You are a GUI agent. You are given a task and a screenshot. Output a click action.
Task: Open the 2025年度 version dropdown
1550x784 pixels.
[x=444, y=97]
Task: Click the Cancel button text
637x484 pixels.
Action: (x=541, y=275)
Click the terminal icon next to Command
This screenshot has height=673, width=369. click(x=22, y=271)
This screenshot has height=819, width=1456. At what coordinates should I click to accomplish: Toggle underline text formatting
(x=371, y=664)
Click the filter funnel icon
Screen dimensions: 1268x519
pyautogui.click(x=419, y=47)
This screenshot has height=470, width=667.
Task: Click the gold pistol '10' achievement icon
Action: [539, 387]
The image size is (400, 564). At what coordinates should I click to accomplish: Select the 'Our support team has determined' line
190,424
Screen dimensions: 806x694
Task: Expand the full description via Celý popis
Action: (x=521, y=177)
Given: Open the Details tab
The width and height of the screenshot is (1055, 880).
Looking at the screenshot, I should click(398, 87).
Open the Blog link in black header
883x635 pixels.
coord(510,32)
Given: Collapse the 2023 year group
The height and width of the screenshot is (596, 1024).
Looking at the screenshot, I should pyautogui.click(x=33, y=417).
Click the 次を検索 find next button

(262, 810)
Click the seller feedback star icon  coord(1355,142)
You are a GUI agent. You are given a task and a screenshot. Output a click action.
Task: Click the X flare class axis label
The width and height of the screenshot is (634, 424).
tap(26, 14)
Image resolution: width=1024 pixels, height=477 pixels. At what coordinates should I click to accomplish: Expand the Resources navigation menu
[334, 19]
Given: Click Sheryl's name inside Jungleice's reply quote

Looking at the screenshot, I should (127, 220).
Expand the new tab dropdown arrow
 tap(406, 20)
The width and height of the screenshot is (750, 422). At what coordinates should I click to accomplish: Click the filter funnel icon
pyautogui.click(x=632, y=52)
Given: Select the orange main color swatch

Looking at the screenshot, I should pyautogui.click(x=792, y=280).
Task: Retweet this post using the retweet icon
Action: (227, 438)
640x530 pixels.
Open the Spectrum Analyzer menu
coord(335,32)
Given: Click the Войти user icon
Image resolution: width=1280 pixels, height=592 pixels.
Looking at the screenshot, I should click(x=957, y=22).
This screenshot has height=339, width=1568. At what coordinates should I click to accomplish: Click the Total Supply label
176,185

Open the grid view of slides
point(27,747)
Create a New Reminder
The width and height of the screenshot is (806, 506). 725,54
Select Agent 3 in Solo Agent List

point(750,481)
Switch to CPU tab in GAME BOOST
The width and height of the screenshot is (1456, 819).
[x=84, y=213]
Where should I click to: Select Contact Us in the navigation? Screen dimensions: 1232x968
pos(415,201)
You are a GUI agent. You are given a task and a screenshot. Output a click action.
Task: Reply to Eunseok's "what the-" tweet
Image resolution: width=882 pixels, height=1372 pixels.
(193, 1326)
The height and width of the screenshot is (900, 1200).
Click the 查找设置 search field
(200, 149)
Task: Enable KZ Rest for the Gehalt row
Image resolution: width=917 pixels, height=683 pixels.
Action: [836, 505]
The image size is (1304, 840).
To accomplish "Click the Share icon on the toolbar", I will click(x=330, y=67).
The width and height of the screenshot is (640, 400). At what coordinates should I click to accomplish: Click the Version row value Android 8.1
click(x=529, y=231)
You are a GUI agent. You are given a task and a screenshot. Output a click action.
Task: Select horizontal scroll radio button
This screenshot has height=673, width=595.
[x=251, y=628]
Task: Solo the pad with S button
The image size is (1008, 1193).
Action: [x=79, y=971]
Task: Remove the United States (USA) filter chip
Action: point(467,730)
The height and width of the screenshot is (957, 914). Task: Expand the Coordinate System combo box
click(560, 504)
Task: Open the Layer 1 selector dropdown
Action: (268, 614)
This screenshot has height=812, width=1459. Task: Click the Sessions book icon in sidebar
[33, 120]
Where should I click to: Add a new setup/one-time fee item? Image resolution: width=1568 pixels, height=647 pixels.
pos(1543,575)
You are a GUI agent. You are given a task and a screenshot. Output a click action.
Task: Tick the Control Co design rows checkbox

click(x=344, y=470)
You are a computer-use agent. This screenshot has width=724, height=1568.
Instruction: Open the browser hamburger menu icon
- - - -
▶ _GOAL OF THE EXERCISE_: Return only and exactly the lines from the one that contains "The image size is (1008, 1193)." through the final line of the material above.

▶ _SOLUTION FOR THIS TASK_:
The image size is (1008, 1193).
Action: [x=79, y=971]
Task: Remove the United States (USA) filter chip
Action: point(467,730)
The height and width of the screenshot is (957, 914). Task: Expand the Coordinate System combo box
click(560, 504)
Task: Open the Layer 1 selector dropdown
Action: (268, 614)
This screenshot has height=812, width=1459. Task: Click the Sessions book icon in sidebar
[33, 120]
Where should I click to: Add a new setup/one-time fee item? Image resolution: width=1568 pixels, height=647 pixels.
pos(1543,575)
You are a GUI agent. You are given a task and a screenshot. Output a click action.
Task: Tick the Control Co design rows checkbox

click(x=344, y=470)
You are a computer-use agent. This screenshot has width=724, height=1568.
Instruction: Open the browser hamburger menu icon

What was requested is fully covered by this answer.